Your tasks ▸
[1] Decide whether each statement agrees with the passage on the Geneva International Discussions: (a) the talks are co-chaired by the European Union, the United Nations, and the OSCE; (b) the first session convened on 8 September 2008; (c) Russia has made a reciprocal commitment not to use force. Answer each with yes or no, and quote the words of the passage that settle it.
[2] Resume the passage on the Geneva International Discussions, picking up right after its final sentence.

The Geneva International Discussions (GID) are international talks established in October 2008 to address the security and humanitarian consequences of the Russo-Georgian War. The process grew out of the ceasefire agreement of 12 August 2008, brokered by the European Union and subsequently formalized by implementing measures on 8 September 2008 that provided for structured international discussions in Geneva.

The GID are co-chaired by the European Union, the United Nations, and the Organization for Security and Co-operation in Europe (OSCE). Participants include Georgia, Russia, the United States, and representatives from Abkhazia and South Ossetia. The discussions are normally held multiple times per year at the Palais des Nations in Geneva and have continued since 2008.

== Format ==
The talks are structured around two primary working groups: one addressing security and stability issues, including the implementation of the 2008 ceasefire and incident-prevention mechanisms, and the other addressing humanitarian issues such as freedom of movement, cultural heritage, and the status of internally displaced persons and refugees.

Each session is chaired jointly by representatives of the three co-chairing institutions, who issue communiqués summarizing discussions, positions, and any steps of agreement.

== Key issues ==

=== Non-use of force ===
Georgia pledged unilaterally in November 2010 not to use force, and it has repeatedly urged Russia to make a reciprocal commitment. Russia, Abkhaz, and South Ossetian participants have rejected Georgia’s formulation, arguing that Russia is not a formal party to the 2008 conflict and that legally binding agreements should be made directly between Tbilisi and the two entities.

External analysts see the non-use of force debate as emblematic of deeper political disagreements over legal status and recognition that the Geneva Talks cannot bridge without broader political progress outside the format.

=== Displaced persons and refugees ===
The question of return for displaced persons and refugees, primarily ethnic Georgians displaced from Abkhazia and South Ossetia, has been a persistent point of contention. The humanitarian working group raises these issues regularly, but parties have fundamentally different interpretations of the legal frameworks governing possible return and compensation.

=== Security incidents and boundary lines ===
The talks also address security incidents along the administrative boundary lines that separate Georgian-controlled territory from Abkhazia and South Ossetia, often in conjunction with the Incident Prevention and Response Mechanism. These exchanges focus on local de-escalation measures and procedures for reporting incidents to co-chairs.

== History ==

=== Establishment and early rounds (2008–2012) ===
The first Geneva discussion session convened on 15 October 2008. Early rounds focused on stabilizing the post-war environment and laying out mechanisms for bilateral and multilateral communication. Although some technical agreements were reached on incident reporting and humanitarian contacts, political disagreements intensified, particularly around non-use of force obligations and the return of displaced persons.

Provided data ▸
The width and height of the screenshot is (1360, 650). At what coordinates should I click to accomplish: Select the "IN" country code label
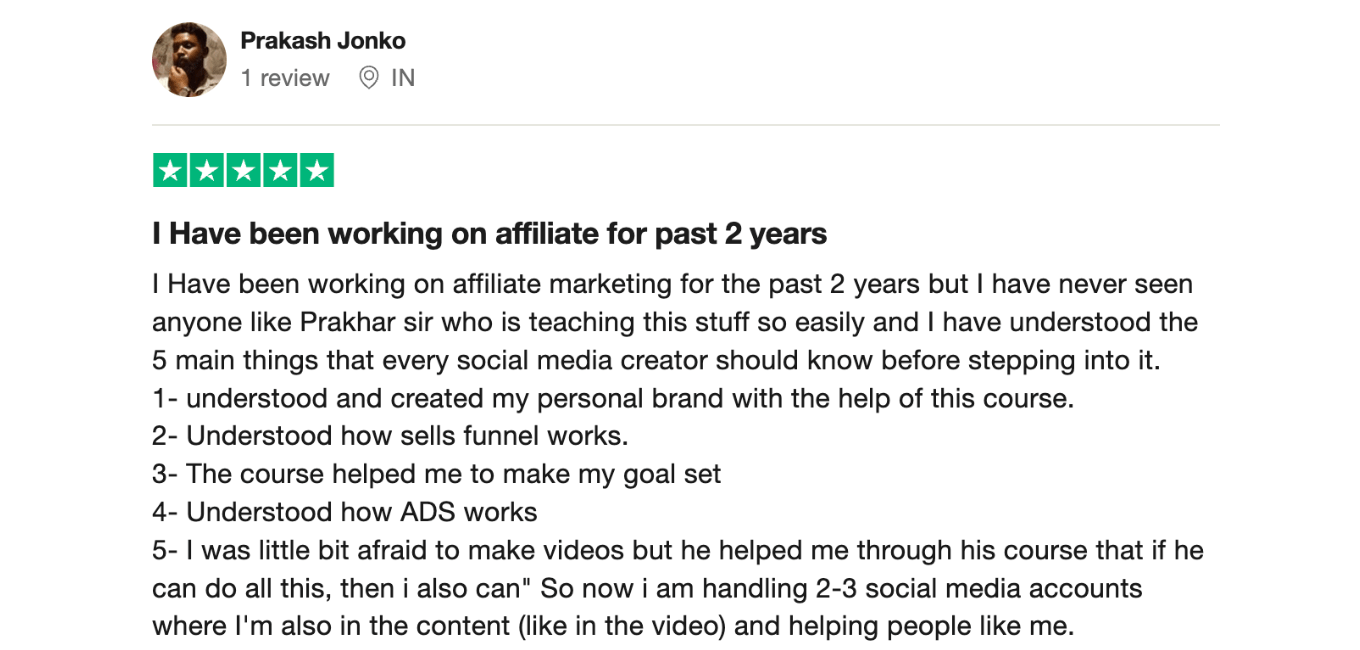pyautogui.click(x=403, y=78)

Answers below ▸
[1]
(a) Yes: "The GID are co-chaired by the European Union, the United Nations, and the Organization for Security and Co-operation in Europe (OSCE)."
(b) No: "The first Geneva discussion session convened on 15 October 2008."
(c) No: "Russia, Abkhaz, and South Ossetian participants have rejected Georgia’s formulation"

[2]
Many analysts note that the early GID rounds laid foundational practices for communication but did not generate durable political compromises on status or security arrangements.

=== Mid–2010s (2013–2019) ===
Throughout the 2010s, the process continued in regular sessions, with working groups maintaining dialogue on ceasefire implementation, IPRM engagement, and humanitarian matters. Observers frequently noted that while the GID served as a mechanism for sustained communication, it did not produce major political breakthroughs on the core disputes that separated the parties.

=== COVID-19 interruption and resumption (2020–present) ===
In 2020–2021, in-person sessions were disrupted by the global COVID-19 pandemic, and some rounds were postponed or convened in hybrid formats. By 2022, normal session schedules resumed, and the Geneva format continued its established pattern of quarterly or near-quarterly meetings.

Recent rounds have reiterated long-standing disagreements on core political issues while reaffirming the willingness of co-chairs and participants to maintain dialogue. In 2024 and 2025, communiqués by co-chairs continued to document differences on non-use of force and displaced persons, alongside detailed discussion of freedom of movement and humanitarian concerns.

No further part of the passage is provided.